» EXERCISE REQUIREMENTS
From the entries that follow, copy each line in which "Toggle" appears.

[Collected data entries]
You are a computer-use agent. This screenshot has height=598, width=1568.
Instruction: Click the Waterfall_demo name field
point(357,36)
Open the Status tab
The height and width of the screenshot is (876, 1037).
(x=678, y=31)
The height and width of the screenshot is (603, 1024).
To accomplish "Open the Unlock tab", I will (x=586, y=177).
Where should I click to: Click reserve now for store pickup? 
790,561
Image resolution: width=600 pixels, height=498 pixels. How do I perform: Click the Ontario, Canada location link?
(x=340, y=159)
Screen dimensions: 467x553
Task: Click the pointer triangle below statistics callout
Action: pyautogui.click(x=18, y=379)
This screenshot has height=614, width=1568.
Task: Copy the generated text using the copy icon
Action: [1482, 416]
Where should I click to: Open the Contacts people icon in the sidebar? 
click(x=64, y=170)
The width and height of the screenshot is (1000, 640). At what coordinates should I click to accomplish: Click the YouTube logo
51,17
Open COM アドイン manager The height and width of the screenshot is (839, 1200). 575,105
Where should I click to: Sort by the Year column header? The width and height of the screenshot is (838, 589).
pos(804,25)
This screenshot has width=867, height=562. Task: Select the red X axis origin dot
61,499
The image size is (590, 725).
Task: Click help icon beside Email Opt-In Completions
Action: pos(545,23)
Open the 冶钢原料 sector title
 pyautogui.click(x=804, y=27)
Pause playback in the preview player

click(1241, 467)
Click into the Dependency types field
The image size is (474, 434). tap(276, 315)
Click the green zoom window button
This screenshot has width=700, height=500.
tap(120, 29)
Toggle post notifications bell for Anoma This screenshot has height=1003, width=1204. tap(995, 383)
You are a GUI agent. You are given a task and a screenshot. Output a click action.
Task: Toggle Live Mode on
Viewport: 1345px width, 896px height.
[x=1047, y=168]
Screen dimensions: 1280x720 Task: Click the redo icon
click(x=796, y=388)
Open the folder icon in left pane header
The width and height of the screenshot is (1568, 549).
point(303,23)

» ANSWER TO THIS EXERCISE
Toggle post notifications bell for Anoma This screenshot has height=1003, width=1204. tap(995, 383)
Task: Toggle Live Mode on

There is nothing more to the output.